Pois, no fim, é não se privando do emocional daqueles personagens (como mostra as cicatrizes da batalha na armadura de Stark ou no resgate de Hulk ao Homem de Ferro), mas também não se esquecendo do sarcasmo e diversão daquele universo (como Hulk usando Loki como um boneco), que está o triunfo de Whedon. Se em Hugo, Scorsese usa o cinema como estepe de sua paixão pelo próprio cinema, falando de um apaixonado a outro; em “Os Vingadores”, Whedon faz o mesmo: não criando apenas uma obra de apreciação cinematográfica, mas uma homenagem àqueles que fizeram ou fazem parte deste universo desde criança.
3 comentários:
Vi esse filme ontem e achei simplesmente fantástico.

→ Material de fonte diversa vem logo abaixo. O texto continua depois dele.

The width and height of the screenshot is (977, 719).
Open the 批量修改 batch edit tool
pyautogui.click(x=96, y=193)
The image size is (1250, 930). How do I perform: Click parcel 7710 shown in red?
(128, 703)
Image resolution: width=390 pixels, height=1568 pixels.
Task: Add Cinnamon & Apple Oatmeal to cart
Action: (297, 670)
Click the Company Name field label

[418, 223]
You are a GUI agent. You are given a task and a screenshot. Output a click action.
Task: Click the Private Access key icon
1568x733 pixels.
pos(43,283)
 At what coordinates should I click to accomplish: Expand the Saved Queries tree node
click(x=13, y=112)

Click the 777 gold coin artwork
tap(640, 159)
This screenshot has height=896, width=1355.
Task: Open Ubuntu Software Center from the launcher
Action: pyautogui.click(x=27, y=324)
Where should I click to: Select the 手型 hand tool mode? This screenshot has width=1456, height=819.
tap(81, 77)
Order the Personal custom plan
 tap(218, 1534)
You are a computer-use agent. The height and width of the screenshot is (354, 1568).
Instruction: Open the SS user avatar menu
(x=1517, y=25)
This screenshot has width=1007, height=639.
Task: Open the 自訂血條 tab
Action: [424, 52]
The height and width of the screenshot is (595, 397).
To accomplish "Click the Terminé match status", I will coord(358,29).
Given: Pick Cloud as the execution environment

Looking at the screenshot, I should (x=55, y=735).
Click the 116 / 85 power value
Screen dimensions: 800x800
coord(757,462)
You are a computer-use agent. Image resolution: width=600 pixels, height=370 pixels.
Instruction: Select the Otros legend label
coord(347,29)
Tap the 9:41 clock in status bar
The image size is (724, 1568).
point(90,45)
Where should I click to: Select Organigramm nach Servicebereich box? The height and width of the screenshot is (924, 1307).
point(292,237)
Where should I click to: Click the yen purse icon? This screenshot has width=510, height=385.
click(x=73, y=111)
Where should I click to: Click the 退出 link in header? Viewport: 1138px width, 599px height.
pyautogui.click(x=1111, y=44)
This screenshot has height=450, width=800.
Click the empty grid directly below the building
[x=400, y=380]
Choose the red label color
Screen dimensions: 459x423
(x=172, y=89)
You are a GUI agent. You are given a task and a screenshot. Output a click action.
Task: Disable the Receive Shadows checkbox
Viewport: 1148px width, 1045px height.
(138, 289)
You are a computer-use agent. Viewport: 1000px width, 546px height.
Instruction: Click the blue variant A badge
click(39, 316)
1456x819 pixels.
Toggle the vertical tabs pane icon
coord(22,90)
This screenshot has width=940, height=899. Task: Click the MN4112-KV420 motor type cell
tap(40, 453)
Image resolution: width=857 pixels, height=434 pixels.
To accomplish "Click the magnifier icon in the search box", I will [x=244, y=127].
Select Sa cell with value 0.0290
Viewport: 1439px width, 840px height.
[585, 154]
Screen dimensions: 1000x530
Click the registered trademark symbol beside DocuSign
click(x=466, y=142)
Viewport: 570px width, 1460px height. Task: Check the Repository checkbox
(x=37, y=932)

Alias, o plano sequência ao qual você se refere conseguiu arrancar de mim um dos "fodas" mais sinceros que já soltei na vida! Haha
Bela (e extensa! Haha) resenha, amigo.
Abraço e boa semana!
Meu amigo é mais um geek fã de HQ que se apaixonou demasiadamente pelo feitiço de Joss Whedon! Mas o filme é muito bom mesmo e afora peculiaridades preguiçosas do roteiro, é o melhor (depois de Homem de Ferro) dos filmes da Marvel.